FRESNO — A long-awaited state audit released Monday sheds new light on the forces that drove Stockton into bankruptcy, citing poor accounting practices that cost the city millions of dollars but finding no evidence of outright corruption.
"Stockton is not Bell — we found no evidence that corruption and self-dealing drove this city into insolvency," state Controller John Chiang said in a statement. "Instead, many of Stockton's problems can be tracked to poor decision-making" related to weak accounting and financial management systems.
There may still be problems that "invite wasteful spending," the audit said, as the Central Valley city of 300,000 struggles to emerge from bankruptcy while it battles a host of problems, including one of the state's highest violent-crime rates.
Stockton, an epicenter of the housing foreclosure crisis, filed for bankruptcy in June 2012, becoming the largest U.S. city to seek protection from creditors until Detroit's filing last month. Stockton's case is being watched as a test of who will take the biggest hit when a city fails — bondholders and insurers or city employees and retirees.
The audit was launched in April 2012 as bankruptcy loomed. Some Stockton city leaders and residents besieged the state controller with requests to pore over the city's accounts. Some hoped an audit would uncover missing funds.
Instead, it found the unlawful holding of $1.3 million in redevelopment funds, and the loss of $8.6 million in state and federal grants because of inadequate paperwork. Auditors also found that funds from the state gasoline tax had been improperly pooled with other money. The controller's office has ordered Stockton to immediately open a separate bank account for the gasoline tax funds.

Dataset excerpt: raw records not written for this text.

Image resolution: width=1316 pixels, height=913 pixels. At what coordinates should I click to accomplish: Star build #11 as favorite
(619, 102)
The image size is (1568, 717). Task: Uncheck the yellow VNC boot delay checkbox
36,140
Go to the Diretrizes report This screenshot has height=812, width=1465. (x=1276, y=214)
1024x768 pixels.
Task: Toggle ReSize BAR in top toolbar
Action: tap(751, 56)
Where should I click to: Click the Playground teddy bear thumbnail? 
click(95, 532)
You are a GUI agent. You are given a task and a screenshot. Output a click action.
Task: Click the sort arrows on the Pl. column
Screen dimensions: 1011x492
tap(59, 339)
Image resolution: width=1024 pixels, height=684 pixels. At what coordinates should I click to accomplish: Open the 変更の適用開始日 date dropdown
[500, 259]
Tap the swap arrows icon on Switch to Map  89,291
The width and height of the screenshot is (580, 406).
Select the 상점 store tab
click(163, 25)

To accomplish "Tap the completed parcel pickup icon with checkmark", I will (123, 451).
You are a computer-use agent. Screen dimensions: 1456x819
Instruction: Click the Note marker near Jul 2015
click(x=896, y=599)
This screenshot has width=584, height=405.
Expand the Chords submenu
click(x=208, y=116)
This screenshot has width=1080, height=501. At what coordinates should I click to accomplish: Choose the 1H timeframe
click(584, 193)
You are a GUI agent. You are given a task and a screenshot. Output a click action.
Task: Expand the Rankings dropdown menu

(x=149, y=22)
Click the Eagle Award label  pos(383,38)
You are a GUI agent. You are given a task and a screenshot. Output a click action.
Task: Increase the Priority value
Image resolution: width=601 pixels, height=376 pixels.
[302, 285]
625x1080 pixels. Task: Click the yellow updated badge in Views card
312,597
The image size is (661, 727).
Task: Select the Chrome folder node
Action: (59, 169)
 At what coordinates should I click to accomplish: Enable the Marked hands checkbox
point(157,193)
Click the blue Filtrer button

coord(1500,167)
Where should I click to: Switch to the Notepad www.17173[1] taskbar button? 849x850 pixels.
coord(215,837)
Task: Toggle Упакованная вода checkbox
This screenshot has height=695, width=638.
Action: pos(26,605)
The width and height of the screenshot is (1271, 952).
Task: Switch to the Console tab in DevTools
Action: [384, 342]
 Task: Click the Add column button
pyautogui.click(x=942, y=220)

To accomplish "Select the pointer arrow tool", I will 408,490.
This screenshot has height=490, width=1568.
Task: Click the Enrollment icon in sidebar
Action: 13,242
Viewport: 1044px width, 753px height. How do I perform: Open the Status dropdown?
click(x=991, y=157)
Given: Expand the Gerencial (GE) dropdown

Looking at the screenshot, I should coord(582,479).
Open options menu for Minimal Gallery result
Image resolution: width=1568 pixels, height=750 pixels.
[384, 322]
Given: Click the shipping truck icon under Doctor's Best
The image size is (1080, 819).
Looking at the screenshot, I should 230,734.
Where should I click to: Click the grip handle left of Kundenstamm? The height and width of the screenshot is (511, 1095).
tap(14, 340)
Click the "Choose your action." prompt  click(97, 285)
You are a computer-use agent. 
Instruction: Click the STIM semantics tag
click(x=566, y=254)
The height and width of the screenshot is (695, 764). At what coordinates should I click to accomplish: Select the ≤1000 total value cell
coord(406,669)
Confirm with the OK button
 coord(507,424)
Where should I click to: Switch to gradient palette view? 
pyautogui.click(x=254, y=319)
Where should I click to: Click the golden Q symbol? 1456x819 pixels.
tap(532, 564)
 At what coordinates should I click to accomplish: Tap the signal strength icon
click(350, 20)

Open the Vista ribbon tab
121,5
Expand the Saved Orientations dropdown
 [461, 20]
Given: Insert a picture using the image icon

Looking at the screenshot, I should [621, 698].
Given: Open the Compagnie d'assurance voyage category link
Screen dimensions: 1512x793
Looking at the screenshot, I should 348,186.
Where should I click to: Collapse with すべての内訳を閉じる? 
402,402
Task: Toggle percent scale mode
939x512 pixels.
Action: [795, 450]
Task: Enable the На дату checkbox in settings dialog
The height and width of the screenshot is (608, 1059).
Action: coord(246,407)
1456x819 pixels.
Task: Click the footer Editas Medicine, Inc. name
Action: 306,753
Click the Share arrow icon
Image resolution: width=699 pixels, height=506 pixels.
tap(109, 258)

Stockton officials said the report merely rehashed old findings and came a decade or two late to help the beleaguered city.
"This audit is a disappointment. It produces very little new information. Instead it just inflames the situation and slows down Stockton's recovery," City Manager Bob Deis said in a statement.
In colorful correspondence released with Monday's report, the city manager accused the controller's office of being a "political operative that 'bayonets the wounded' after the battle has been fought to repair a distressed city."
Deis described a City Council and staff that had inherited "a mess," struggling to provide services while avoiding a free-fall financial default in the final days before filing for protection from creditors.
"In our spare time we responded to an unprecedented crime wave," he wrote.
The audit provides a snapshot of 2010 and 2011, when Stockton's homicide rate broke records during a time when the Police Department was cut by one-third.
In response, George Lolas, acting chief operating officer for the controller's office, urges the city manager to heed the audit's recommendations and lists each time Stockton failed to give auditors requested information.
"While our findings of fiscal mismanagement are unflattering at times and our reform recommendations are tough medicine, they are not intended to 'bayonet the wounded' but to provide a proud and resilient community with the tools it needs to recover from the fiscal and reputational distress from which it currently suffers," he wrote.
David Renison, president of the San Joaquin Taxpayers Assn. and third-generation Stocktonian, said he was grateful for the state's audit and disappointed that Stockton was "pushing back."
"It's not like we were hoping they'd find bad things — God knows this city has seen enough of that — but these findings are valuable to us and to other cities as a blueprint going forward," he said. "If only Stockton's leaders would listen and consider that someone else might have something worth saying."